Improving productivity

To fully appreciate productivity and improve it, organisations must concentrate on more than just labour. They must also concentrate on more than internal values of productivity, such as units per man hour.

I have previously discussed the need to understand the constraints that organisations have before developing units of measure. Lest they make errors, as I have, which make productivity worse by choosing a measure which did not reflect the nature of the constraint.

Consumer’s view

Now I want to look at productivity from a consumer’s point of view. Consumer’s view productivity as the benefits they receive compared with the costs they endure or the benefits they receive compared with expectations that they have.

For consumers purchasing a product or service the cost or “effort” will include items such as time, price, difficulty of use, financing costs, purchasing ease and unwanted functions. Consumers receiving a service as an internal customer or as a customer of a government service funded by taxes will have similar components to what they regard as their cost.

Both types of consumers will have expectations of what quality of service or products they will receive. The matching or otherwise of these expectations belongs also in the cost column or perhaps in the “emotional cost” column.

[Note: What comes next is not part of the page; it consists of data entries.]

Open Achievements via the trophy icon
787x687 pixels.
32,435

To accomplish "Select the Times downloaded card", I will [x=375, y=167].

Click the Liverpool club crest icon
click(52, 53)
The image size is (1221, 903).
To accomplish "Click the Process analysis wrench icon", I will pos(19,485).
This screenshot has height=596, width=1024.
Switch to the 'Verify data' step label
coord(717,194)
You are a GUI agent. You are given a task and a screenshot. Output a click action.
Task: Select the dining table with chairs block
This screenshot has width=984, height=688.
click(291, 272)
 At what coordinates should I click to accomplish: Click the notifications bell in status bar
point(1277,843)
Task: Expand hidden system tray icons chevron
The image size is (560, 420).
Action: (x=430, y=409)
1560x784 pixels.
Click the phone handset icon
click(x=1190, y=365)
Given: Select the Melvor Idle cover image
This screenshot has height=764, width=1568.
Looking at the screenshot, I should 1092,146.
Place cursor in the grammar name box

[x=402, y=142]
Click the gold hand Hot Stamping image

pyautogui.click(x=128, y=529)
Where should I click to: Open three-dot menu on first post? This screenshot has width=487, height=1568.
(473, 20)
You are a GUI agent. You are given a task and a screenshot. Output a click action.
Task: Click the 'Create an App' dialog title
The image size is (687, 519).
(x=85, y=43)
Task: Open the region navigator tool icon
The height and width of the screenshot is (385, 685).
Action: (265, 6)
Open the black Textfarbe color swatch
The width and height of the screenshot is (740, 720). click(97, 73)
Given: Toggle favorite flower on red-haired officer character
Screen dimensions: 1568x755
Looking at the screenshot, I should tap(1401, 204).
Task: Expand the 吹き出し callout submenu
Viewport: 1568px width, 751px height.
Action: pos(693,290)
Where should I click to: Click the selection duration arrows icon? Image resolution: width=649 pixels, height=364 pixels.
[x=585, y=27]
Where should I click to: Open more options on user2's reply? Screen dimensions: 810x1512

The benefits column for a consumer purchasing a product or service will include wanted functions, geographical availability, range, brand image and timeliness. For consumers receiving a service as an internal customer or as a customer of a government service funded by taxes the benefits column will include clarity, consistency, timeliness, expectation management and being fit for purpose.

Simplistically, improving productivity from a consumer’s point of view is easy. Either increase the benefits or decrease their cost, or both.

As consumers we have all experienced improvements in productivity defined this way many times over the last twenty years. DVD players which sold for over $1000 now sell for less than $200 with more features. We were unable to call anyone on the telephone unless we were near one. Now we can move about freely and stay in contact, albeit for a higher cost. My electricity bill now lets me compare my usage month by month and season to season to enable me to manage my usage.

As leaders of an organisation we need to understand productivity from a consumer’s point of view. To understand what they perceive as benefits and what they perceive as cost.

To understand consumer’s view of cost and benefits, organisations can conduct focus groups and undertake quantitative analysis of the output. Many people think that these techniques are restricted in use to branding and marketing, however they are useful in understanding what people think, and how many people think it, about any topic in any environment, including internal customers.

To develop an understanding of what the organisation does to cause the level of cost to be expended by consumers, techniques which are of use include value chain analysis and process mapping.

Value chain analysis maps the flow of the development of the service or products from its creation from raw materials until final consumption. For example in the case of a product, the value chain will follow from production through warehousing, transport, distributors, secondary transport and retailing. At each stage of the chain an analysis is performed to understand what cost and benefit is delivered in the consumer’s terms.

Process mapping involves mapping of activities to produce a business outcome. Process mapping includes understanding the impact of policy, competence of the people undertaking the process and systems on delivering the business outcome.

Isolating those segments of the value chain which deliver low benefit for the cost and mapping the processes used will reveal what processes need to be deleted, re-engineered or automated to improve the benefit to cost ratio.

An example of such analysis is where a major transport and distribution company employed 50 people to provide a “gold” service to high volume customers to keep them advised on delays to their orders. The benefit to the consumers in this case was small compared with actually getting the product on time. The cost was high with 50 people being employed. The root cause was a credit process that delayed loading and delivery.

Re-engineering the credit process to remove the delay in loading and delivery whilst maintaining financial control, eliminated the need for the cost of 50 people and delivered a real benefit to the consumers of reliable, predictable delivery.

Productivity is not as simple as units per man hour or other efficiency measures. At the detailed level, it is some times difficult to determine what productivity we need to measure. Analysing productivity from a consumer’s point of view through the value chain allows organisations to have an appreciation of productivity which better reflects their reason for existence.